If you already have a model repository you may use that with this helm chart. If you do not have a model repository, you can checkout a local copy of the inference server source repository to create an example model repository::
$ git clone https://github.com/triton-inference-server/server.git
Triton Server needs a repository of models that it will make available for inferencing. For this example you will place the model repository in an S3 Storage bucket (either in AWS or other S3 API compatible on-premises object storage).
$ aws mb s3://triton-inference-server-repository
Following the QuickStart download the example model repository to your system and copy it into the AWS S3 bucket.
$ aws cp -r docs/examples/model_repository s3://triton-inference-server-repository/model_repository
To load the model from the AWS S3, you need to convert the following AWS credentials in the base64 format and add it to the Application Configuration section when creating the Fleet Command Deployment.
echo -n 'REGION' | base64
echo -n 'SECRECT_KEY_ID' | base64
echo -n 'SECRET_ACCESS_KEY' | base64
Deploy the inference server to your Location in Fleet Command by creating a Deployment. You can specify configuration parameters to override the default values.yaml in the Application Configuration section.

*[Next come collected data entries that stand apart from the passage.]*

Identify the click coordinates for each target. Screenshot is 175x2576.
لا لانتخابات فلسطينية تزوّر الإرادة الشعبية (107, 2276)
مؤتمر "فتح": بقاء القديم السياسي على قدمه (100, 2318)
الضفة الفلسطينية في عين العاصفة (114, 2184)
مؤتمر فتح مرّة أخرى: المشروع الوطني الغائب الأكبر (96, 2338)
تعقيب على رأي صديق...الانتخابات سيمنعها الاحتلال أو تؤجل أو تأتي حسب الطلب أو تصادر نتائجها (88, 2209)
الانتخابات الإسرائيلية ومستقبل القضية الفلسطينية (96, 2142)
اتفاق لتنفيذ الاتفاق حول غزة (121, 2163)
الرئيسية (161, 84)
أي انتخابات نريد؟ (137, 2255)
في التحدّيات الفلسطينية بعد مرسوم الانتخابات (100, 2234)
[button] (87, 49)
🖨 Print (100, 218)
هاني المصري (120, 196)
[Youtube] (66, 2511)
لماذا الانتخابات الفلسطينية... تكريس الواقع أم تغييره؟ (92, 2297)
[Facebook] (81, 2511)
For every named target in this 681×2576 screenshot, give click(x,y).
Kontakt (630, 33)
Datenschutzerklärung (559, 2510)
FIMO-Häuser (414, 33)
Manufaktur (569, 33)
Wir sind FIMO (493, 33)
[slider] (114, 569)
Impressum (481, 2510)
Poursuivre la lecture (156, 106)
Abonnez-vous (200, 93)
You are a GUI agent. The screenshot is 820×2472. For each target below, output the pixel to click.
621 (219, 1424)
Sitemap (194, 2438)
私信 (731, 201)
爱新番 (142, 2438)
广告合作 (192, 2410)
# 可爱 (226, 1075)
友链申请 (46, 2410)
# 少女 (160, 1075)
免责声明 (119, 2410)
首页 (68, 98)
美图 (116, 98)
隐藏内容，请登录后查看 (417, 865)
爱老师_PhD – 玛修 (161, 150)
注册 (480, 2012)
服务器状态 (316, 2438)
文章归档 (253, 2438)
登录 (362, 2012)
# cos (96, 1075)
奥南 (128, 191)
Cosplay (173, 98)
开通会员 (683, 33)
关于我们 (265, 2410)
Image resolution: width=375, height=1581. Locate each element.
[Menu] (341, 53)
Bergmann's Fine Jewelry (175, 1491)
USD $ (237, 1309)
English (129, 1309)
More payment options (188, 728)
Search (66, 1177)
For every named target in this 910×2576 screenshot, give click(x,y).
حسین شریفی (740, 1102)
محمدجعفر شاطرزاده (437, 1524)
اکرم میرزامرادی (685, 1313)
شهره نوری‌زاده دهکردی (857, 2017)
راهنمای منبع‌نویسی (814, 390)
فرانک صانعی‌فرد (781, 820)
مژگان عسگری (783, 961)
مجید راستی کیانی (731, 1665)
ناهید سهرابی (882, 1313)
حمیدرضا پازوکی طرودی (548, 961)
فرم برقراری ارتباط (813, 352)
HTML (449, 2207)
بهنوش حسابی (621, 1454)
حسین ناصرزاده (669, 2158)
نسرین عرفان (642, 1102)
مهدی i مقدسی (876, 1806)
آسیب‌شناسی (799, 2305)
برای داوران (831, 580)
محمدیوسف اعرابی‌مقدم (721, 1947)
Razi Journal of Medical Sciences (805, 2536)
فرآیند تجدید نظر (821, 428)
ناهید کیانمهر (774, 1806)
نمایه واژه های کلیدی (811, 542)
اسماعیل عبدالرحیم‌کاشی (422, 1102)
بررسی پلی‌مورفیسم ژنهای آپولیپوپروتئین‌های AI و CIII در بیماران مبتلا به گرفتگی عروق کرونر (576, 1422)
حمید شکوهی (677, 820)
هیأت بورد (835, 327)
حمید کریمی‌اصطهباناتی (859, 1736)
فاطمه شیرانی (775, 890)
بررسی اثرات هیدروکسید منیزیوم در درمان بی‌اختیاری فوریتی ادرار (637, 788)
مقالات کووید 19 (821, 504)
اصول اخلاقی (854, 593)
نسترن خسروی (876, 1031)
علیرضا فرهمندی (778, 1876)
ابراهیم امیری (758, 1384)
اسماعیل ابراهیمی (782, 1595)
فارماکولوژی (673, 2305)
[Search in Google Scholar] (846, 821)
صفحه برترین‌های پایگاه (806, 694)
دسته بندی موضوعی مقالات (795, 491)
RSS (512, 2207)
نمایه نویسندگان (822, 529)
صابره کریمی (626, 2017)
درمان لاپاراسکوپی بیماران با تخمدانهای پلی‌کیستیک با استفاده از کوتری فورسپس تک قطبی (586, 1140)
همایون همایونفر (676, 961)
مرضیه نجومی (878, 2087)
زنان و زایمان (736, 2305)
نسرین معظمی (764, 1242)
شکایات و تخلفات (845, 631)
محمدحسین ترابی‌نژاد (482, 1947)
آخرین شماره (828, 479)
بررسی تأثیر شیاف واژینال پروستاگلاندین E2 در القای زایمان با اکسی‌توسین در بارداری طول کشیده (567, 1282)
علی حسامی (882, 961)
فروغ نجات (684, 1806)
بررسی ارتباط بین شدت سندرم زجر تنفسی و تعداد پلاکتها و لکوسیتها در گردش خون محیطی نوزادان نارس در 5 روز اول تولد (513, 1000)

Note: You must provide a --model-repository
parameter with a path to your
prepared model repository in your S3 bucket. Otherwise, the Triton Inference
Server will not start.
See Fleet Command documentation for more info.
Now that the inference server is running you can send HTTP or GRPC requests to it to perform inferencing. By default, the inferencing service is exposed with a NodePort service type, where the same port is opened on all systems in a Location.
The inference server exposes an HTTP endpoint on port 30343, and GRPC endpoint
on port 30344 and a Prometheus metrics endpoint on port 30345. These ports can
be overridden in the application configuration when deploying. You can use curl
to get the meta-data of the inference server from the HTTP endpoint. For
example, if a system in your location has the IP 34.83.9.133
:
$ curl 34.83.9.133:30343/v2
Follow the QuickStart to get the example image classification client that can be used to perform inferencing using image classification models being served by the inference server. For example,
$ image_client -u 34.83.9.133:30343 -m inception_graphdef -s INCEPTION -c3 mug.jpg
Request 0, batch size 1
Image 'images/mug.jpg':
504 (COFFEE MUG) = 0.723992
968 (CUP) = 0.270953
967 (ESPRESSO) = 0.00115997